*** Opening Given data ***
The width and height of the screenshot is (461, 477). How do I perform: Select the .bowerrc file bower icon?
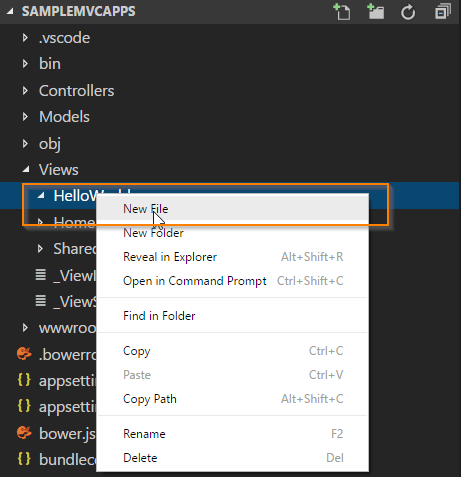point(24,354)
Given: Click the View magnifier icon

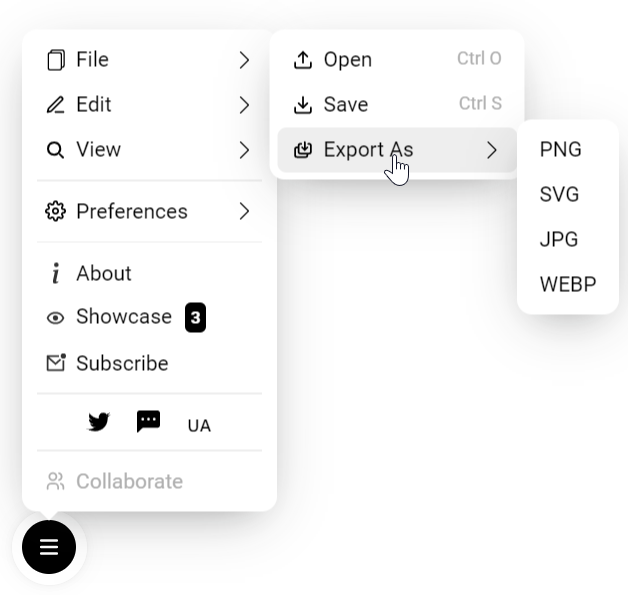Looking at the screenshot, I should pyautogui.click(x=55, y=150).
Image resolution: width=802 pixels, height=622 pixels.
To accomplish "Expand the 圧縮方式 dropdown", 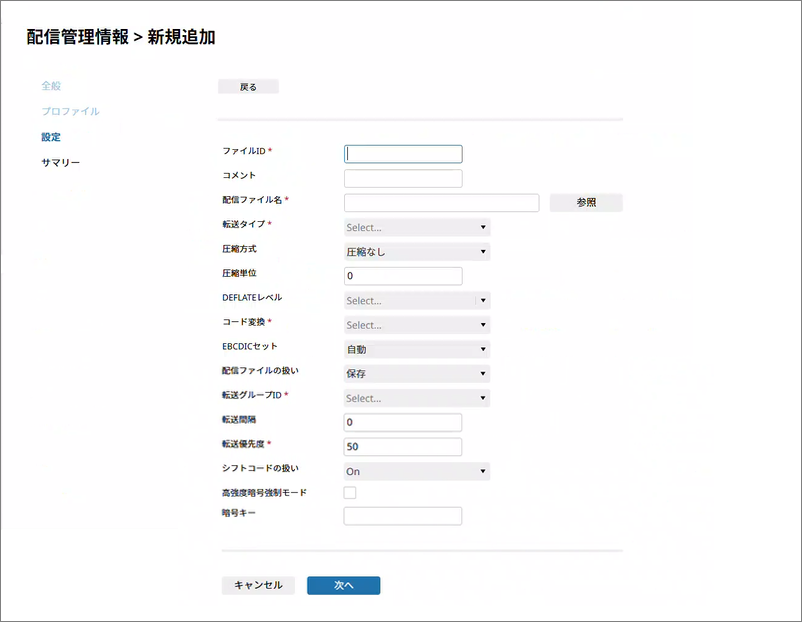I will (x=416, y=252).
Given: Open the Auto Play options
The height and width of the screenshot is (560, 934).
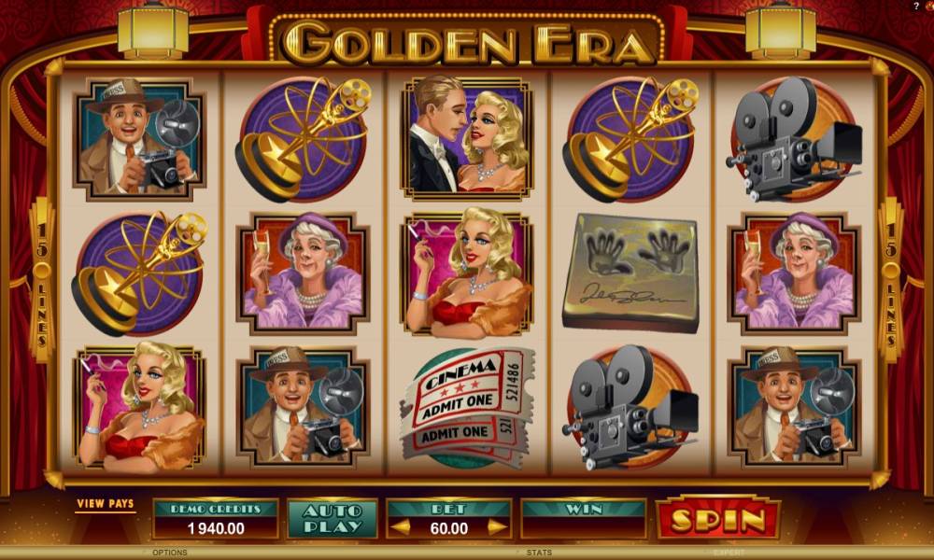Looking at the screenshot, I should [x=332, y=519].
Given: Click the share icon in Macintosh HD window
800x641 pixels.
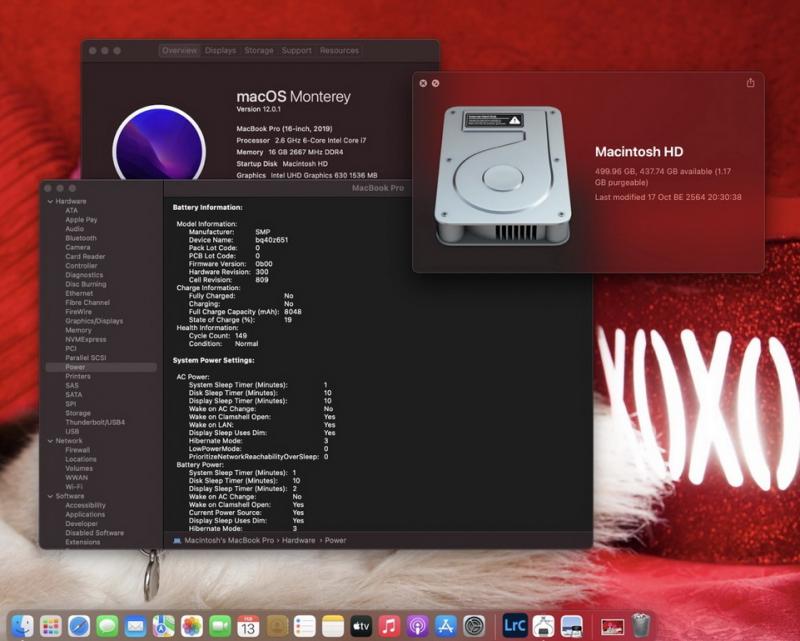Looking at the screenshot, I should click(750, 83).
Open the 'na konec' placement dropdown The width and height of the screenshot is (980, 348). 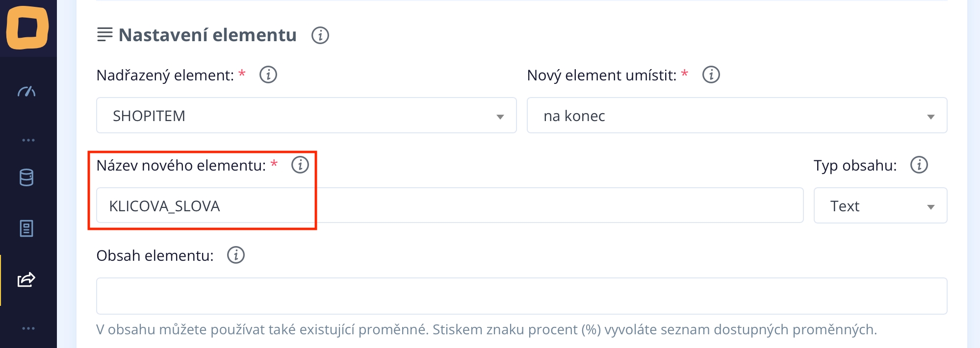pos(736,116)
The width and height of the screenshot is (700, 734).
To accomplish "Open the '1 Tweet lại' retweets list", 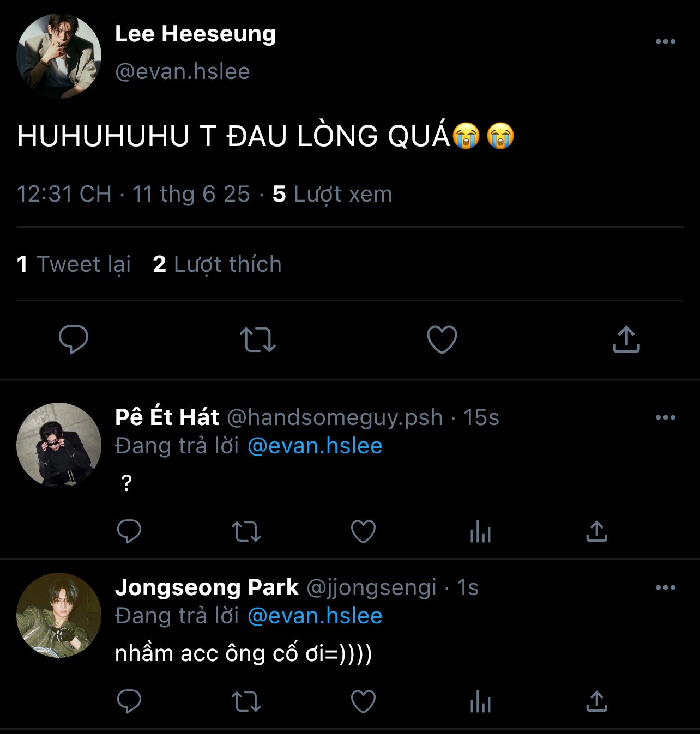I will 74,264.
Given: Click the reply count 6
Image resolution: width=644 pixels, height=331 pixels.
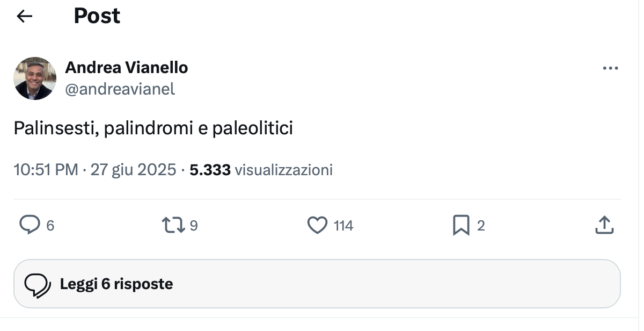Looking at the screenshot, I should click(x=50, y=226).
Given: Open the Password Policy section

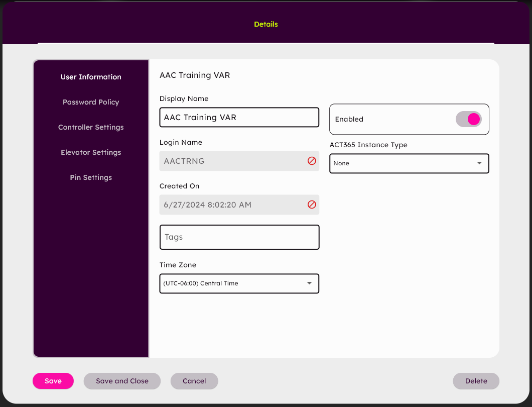Looking at the screenshot, I should 91,102.
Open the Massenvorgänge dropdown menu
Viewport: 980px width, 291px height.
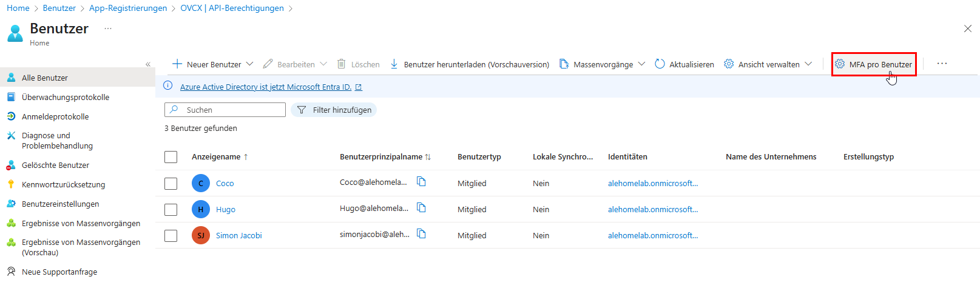pyautogui.click(x=641, y=64)
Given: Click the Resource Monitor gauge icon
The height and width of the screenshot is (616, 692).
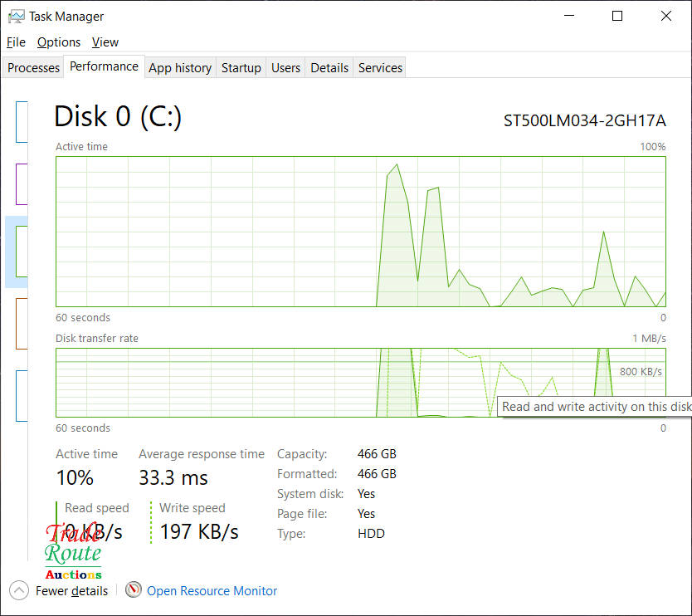Looking at the screenshot, I should [134, 590].
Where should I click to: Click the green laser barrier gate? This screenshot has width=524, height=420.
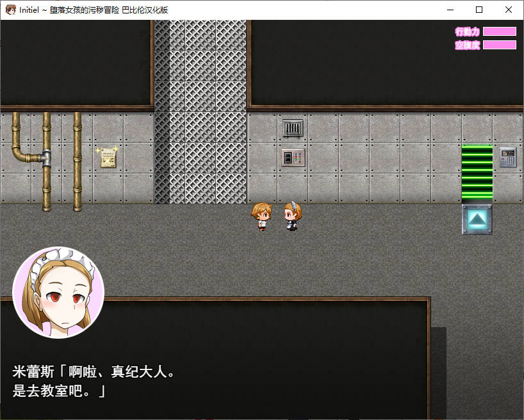coord(477,173)
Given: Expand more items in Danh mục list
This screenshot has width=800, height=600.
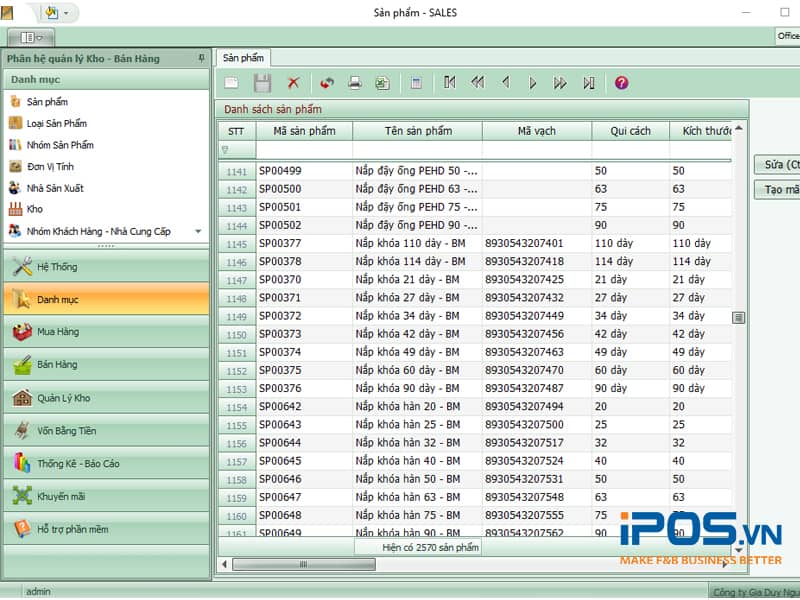Looking at the screenshot, I should [x=198, y=231].
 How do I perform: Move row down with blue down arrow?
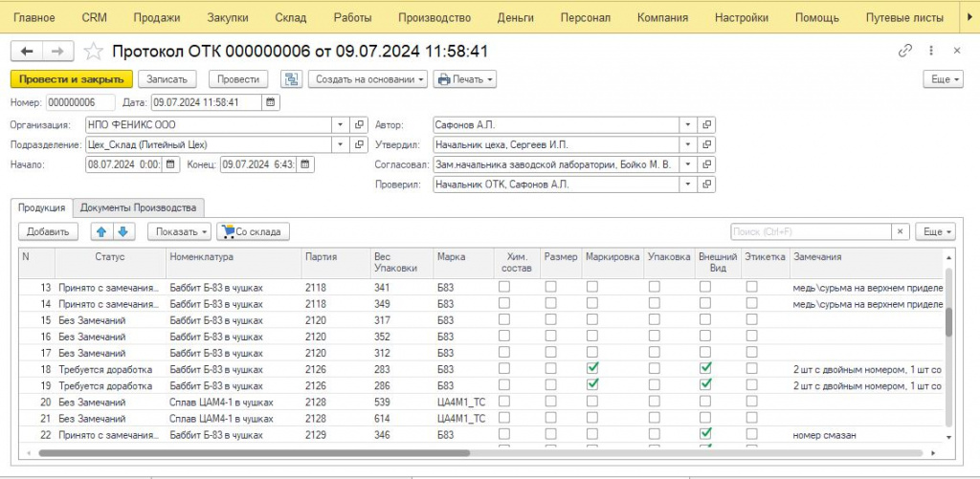(x=123, y=231)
*** Closing Given data ***
- **Assigned task**
Could you transcribe exactly the lines from the line containing "Given: Open the Password Policy section" through the final line of the records, both included, and nothing beyond them? The pictures should be left out.

- **Answer box**
Given: Open the Password Policy section

Looking at the screenshot, I should 91,102.
Open the Massenvorgänge dropdown menu
Viewport: 980px width, 291px height.
pyautogui.click(x=641, y=64)
Given: Click the Resource Monitor gauge icon
The height and width of the screenshot is (616, 692).
Looking at the screenshot, I should [134, 590].
Where should I click to: Click the green laser barrier gate? This screenshot has width=524, height=420.
coord(477,173)
Given: Expand more items in Danh mục list
This screenshot has width=800, height=600.
Looking at the screenshot, I should [x=198, y=231].
 How do I perform: Move row down with blue down arrow?
(x=123, y=231)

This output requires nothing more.